St. Paul tells us in Galatians 3, “you are all sons of God through faith in Christ Jesus.  For as many of you as were baptized into Christ have put on Christ” (3:26-27).   Paul tells us also in Romans 6, “If we have been united with Him in a death like His, we shall certainly be united with Him in a resurrection like His” (6:5). 
When we are baptized into Christ’s death and resurrection, we are given all the glory and righteousness that shone from Jesus’ face on that Mountain so long ago when Moses and Elijah talked with Him about what He would soon do for them and for us on the cross.  That glory is ours.  It is comprehended and grasped in the words of the prophets and Apostles that we gather here to listen to.  And that declaration from heaven is ours as well that announces that through Christ God is well pleased with us.  God promises it to us when He forgives us our sin.  In our Baptism, in the Supper prepared right here, God gives us tastes of heaven and all its glories here on earth.  But it is ours by faith.  We do not always feel it; and we never see it.  On the contrary, we often see and feel the very opposite.  Because when we are baptized into Christ, we are also baptized into His sufferings.  This is not to say of course that we somehow must suffer what needs to be paid for our redemption.  Jesus has made full satisfaction.  But we will suffer.  Jesus has assured us of this. 
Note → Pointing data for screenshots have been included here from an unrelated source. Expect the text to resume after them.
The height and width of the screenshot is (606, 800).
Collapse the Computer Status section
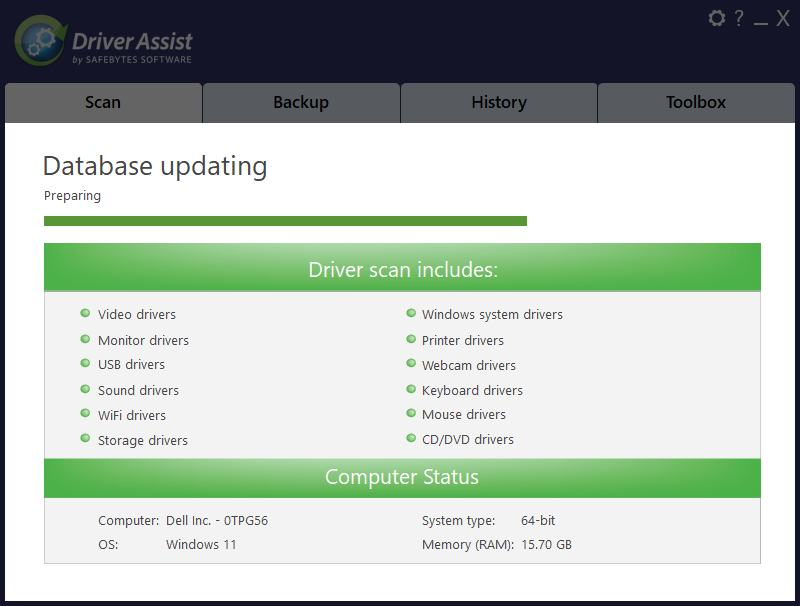pyautogui.click(x=402, y=477)
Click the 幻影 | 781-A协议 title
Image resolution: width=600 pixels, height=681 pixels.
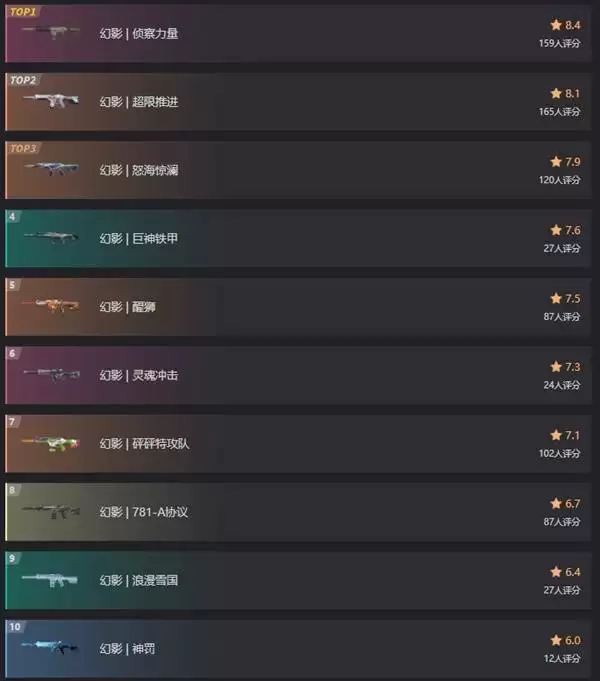click(143, 512)
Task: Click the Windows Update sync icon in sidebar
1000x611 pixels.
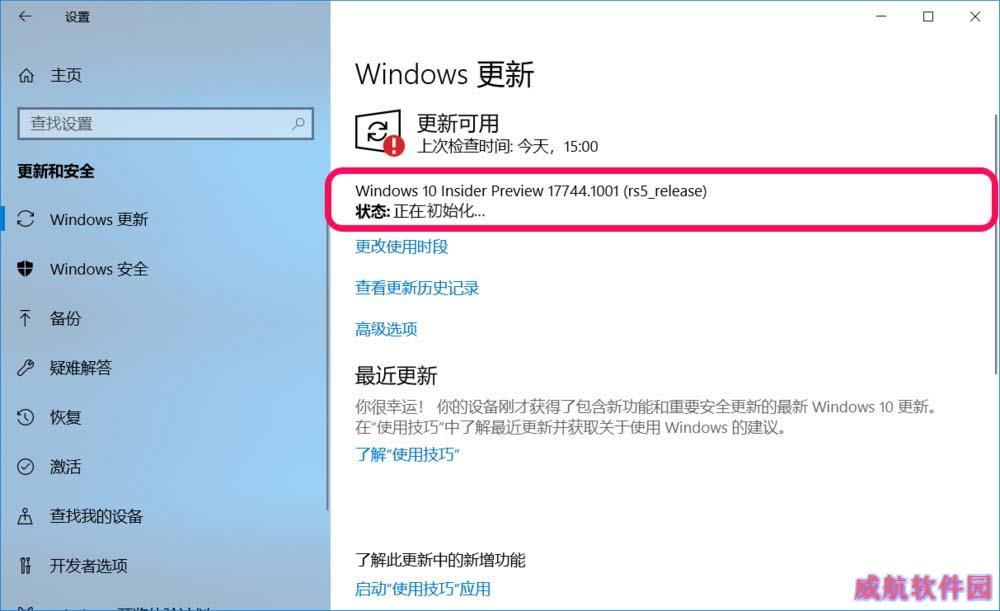Action: tap(26, 219)
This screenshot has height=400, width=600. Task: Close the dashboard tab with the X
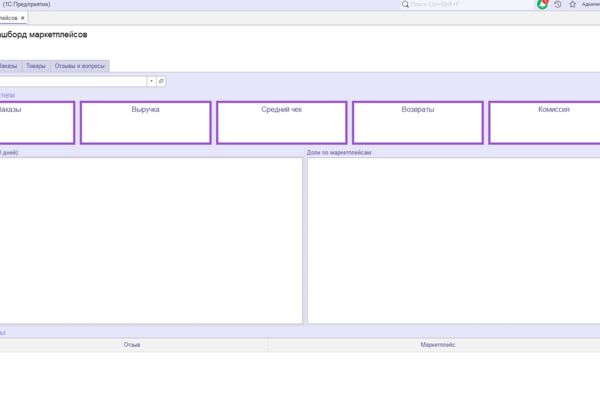[x=23, y=18]
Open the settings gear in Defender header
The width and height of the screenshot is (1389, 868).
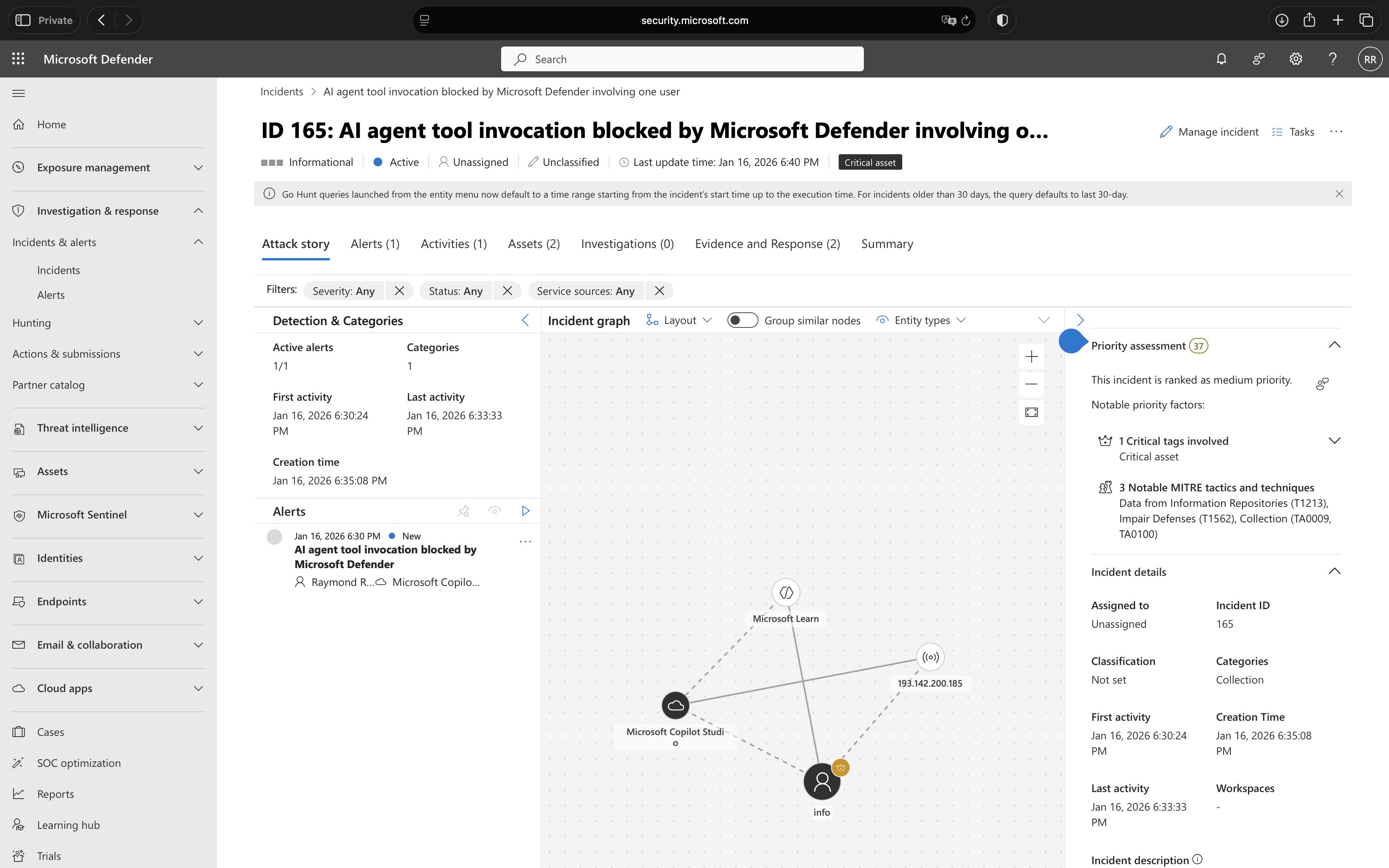[1296, 59]
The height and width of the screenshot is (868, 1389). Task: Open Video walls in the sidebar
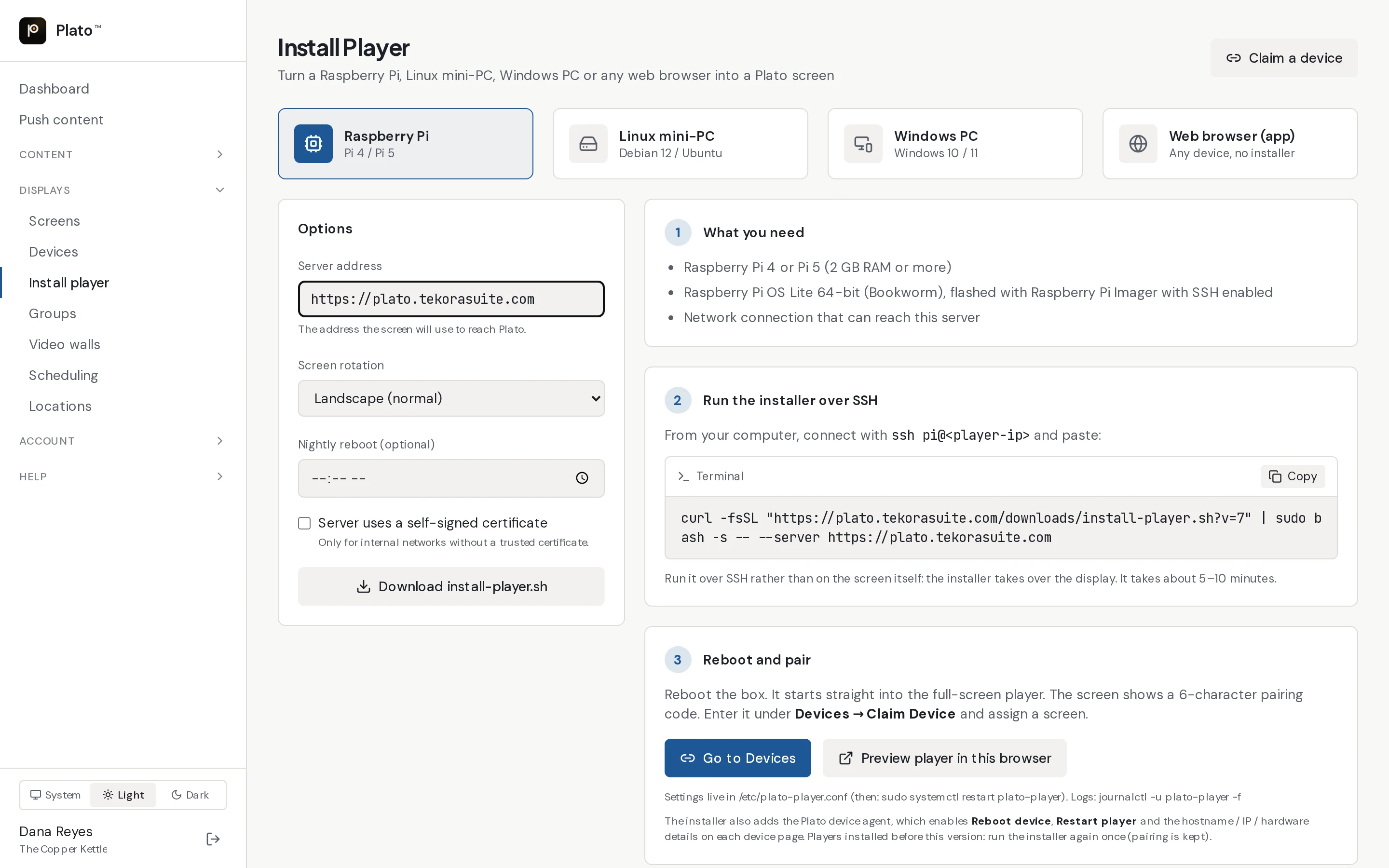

God sends us crosses to bear of His own choosing because our sinful flesh still wants to make an idol out of all the glory it can possibly lay its eyes on.  Consider the Disciples in our Gospel reading.  These were the same three Apostles who accompanied Jesus to the Garden of Gethsemane where Jesus sweat blood as He prayed to His Father that He might take the cup of His wrath away.  These same three Apostles – Peter, James and John – could not stay awake. 
Isn’t that how it goes?  When there is something glorious to see and hear, our sleepiness is whisked away and we, like Peter, become fully alert and will do anything to keep that glory with us.  But when we see pain, when we see the agony and misery that sin causes, when we see things that look bad and make us feel bad, we grow tired and weary and it becomes hard to even pay attention to what God wants to teach us.  It is especially at times like this when we, like Peter, are tempted to determine what is good by how much glory we see. 
But it is at times like this that God graciously interrupts us – often with suffering that we cannot make sense out of – but He tells us to stop talking and grasping for whatever glitters and glistens, and listen to Jesus.  It is only by listening to Him that we can learn what He wants to teach us.  And what does Jesus teach us?  He shows us on His cross that there is nothing that we ought to suffer that He did not suffer for us.  There is nothing that we do suffer or will suffer that He does not suffer with us.  We live our lives under the shelter of the cross on which our Savior died.  Trusting in His blood shed for us we also trust that His cross sweetens every cross that God places upon us to endure.  But God sends these crosses to us not to punish us or forsake us but to drive us ever closer to Him and His word. 
Sometimes we go without what we think we need.  We lose money, health, friends, sometimes even our good name.  And with such loss, we also suffer.  We suffer pain, anxiety, heartbreak, and, of course, the feeling of guilt over our sins.  We talk to God and God is always willing to listen to us.  But there are times when He must interrupt us for our own good because we don’t know what we are talking about.  When things are going just the way we want and we tell God that it is good to be here, He just might have a different idea of what is good for us.  Our glory – our treasure – is laid up for us in heaven.  Christ’s suffering for us on earth guarantees it and we put our confidence in that suffering.  For now, God knows whether to give us glory to taste or a cross to bear.  We don’t decide.  God does.  Meanwhile we listen to His Son and we continue to receive from Him forgiveness of sins, peace with God, and everything we need for life here and in heaven.